# Harwich - Hoek Van Holland



## nevillethorndike (Feb 9, 2006)

Hi,

I have received this via the Dover Ferry Photos Forum contact form.

"(1) How many hours it took a passenger car ferry to cross the trans-North Sea from the Nieuwe Maas river at the Hoek of Holland to Parkeston Quay at Harwich (vice versa would be the same I’m assuming) during the 1950s– specifically on the ships that had the old cargo holds (not side doors)for the vehicles? These were not Ro-Ro’s. I am specifically looking at the year 1955, but including the time frame of post WWII until the 1960s.

(2) How many nautical miles is it from the Hoek to Parkeston Quay at Harwich?

(3) The names of the two most used British ferries, with vehicle cargo access, used on this route during the 1950s, such as the SS Arnhem?(I am writing about the SMZ ferries MV Koningin (Queen) Emma, and her sister ship, MV Prinses (Princess) Beatrix. I know MS Koningin Wilhelmina, joined them for the bi-daily service beginning in 1960. In 1968, a new generation of roll-on/roll-off car ferries replaced the almost thirty-year-old sister ships, leaving Wilhelmina as an emergency backup).
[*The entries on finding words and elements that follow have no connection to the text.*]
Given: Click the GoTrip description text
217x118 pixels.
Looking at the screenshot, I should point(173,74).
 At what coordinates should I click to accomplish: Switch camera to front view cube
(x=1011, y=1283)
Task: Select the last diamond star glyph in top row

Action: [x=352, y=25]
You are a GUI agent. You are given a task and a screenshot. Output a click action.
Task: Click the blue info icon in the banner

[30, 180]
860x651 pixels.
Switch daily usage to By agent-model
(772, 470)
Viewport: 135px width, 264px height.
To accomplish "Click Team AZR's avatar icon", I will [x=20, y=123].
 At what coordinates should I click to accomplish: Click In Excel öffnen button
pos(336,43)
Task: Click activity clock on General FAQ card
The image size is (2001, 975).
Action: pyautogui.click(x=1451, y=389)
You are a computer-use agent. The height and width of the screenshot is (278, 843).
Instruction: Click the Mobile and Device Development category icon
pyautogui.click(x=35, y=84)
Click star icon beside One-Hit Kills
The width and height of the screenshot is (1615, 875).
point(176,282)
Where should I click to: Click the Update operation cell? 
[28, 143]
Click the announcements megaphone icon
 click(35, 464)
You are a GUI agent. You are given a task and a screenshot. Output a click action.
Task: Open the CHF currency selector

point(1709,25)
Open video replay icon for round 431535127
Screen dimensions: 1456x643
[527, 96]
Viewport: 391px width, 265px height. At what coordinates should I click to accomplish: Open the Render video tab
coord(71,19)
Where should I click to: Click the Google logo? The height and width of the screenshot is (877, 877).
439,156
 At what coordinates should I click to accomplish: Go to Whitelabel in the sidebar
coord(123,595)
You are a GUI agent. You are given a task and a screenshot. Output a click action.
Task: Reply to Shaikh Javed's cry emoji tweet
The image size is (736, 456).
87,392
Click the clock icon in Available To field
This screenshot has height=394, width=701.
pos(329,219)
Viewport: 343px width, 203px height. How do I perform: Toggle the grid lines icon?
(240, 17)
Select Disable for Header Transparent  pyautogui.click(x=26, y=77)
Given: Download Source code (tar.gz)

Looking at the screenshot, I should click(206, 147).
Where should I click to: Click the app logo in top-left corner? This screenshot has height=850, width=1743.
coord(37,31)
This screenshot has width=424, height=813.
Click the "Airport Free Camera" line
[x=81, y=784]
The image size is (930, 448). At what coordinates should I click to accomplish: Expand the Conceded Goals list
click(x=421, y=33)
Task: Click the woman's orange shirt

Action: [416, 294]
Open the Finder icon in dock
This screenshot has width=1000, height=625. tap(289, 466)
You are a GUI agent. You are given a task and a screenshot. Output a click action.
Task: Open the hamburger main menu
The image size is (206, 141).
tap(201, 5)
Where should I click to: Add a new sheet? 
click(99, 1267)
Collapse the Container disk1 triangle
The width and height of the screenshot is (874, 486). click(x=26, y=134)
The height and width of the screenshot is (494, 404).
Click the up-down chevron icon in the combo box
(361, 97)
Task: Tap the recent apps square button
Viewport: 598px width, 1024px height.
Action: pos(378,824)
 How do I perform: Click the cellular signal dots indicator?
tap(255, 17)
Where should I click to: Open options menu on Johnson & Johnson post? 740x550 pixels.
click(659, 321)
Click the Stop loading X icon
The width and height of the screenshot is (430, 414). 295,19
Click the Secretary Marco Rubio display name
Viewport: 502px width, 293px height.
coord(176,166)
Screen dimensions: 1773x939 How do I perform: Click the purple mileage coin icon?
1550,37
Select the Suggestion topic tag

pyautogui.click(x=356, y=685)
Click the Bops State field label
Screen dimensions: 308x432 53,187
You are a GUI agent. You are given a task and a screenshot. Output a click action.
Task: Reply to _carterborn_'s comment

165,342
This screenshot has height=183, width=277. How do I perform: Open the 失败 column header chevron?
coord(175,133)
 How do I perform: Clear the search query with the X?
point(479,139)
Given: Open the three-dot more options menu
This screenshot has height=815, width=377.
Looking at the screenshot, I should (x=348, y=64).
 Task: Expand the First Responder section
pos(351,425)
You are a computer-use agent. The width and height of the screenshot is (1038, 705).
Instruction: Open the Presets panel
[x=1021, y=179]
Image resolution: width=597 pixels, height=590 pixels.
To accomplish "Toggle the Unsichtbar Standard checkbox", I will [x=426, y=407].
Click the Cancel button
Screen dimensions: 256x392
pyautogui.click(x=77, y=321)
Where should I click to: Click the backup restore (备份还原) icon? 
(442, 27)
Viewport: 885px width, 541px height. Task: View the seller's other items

(4) How long, on average, it took to load, and unload, the cars from the cargo holds, and whether this time was factored into the time of the crossing – and thus, the need for sleeper ferries?"

Time to set the ol' cogs working and any comments would be appreciated

Rgds
Nigel Thornton (Admin @ http://www.doverferryphotosforums.co.uk/)


----------



## duquesa (Aug 31, 2006)

I was on this service long ago. Served on St.George & Avalon. The day service from Harwich to Hook was a full speed affair to make the arrival time around 18.00 at Hook. The return was not and speed was adjusted to make the arrival time at PQ. Can't remember any of the detail you are after but recall obviously all the mentioned ships. St.George would normally make the day passage on four engines but back overnight on two. Too long ago now to try remembering much else. The St.Edmund came in as well but I did not serve on her. I also remember the Arnhem and Amsterdam. I served more often on the train ferries to Zeebrugge and Dunkirk.


----------



## eddyw (Nov 6, 2007)

In 1955 Harwich-Hook services were run by turbine steamers "Amsterdam" (1950, 5,092grt) and "Arnhem" (1947, 4,891grt) of British Railways and motor ships "Koningin Emma" (1939, 4,353grt) and "Prinses Beatrix" (1939, 4,353grt) of S.M.Zeeland. The BR vessels were essentially 'night' boats with extensive berthing accommodation whereas the SMZ vessels had a much larger passenger certificate presumably for day operation. A limited amount of cargo, private cars etc was carried in conventional holds and craned on and off. Service speeds were about 21knots for the turbines and 21.5 for the Dutch ships.


----------



## nevillethorndike (Feb 9, 2006)

Sincere thanks to both.

Rgds
Nigel Thornton


----------



## loco (Dec 10, 2010)

On virtually the same run in the 50s were three BAOR ships, run for and on behalf of the British Armed forces in Germany, with their own train connections both in the UK and to Germany. They were EMPIRE PARKESTON, EMPIRE WANSBECK and VIENNA.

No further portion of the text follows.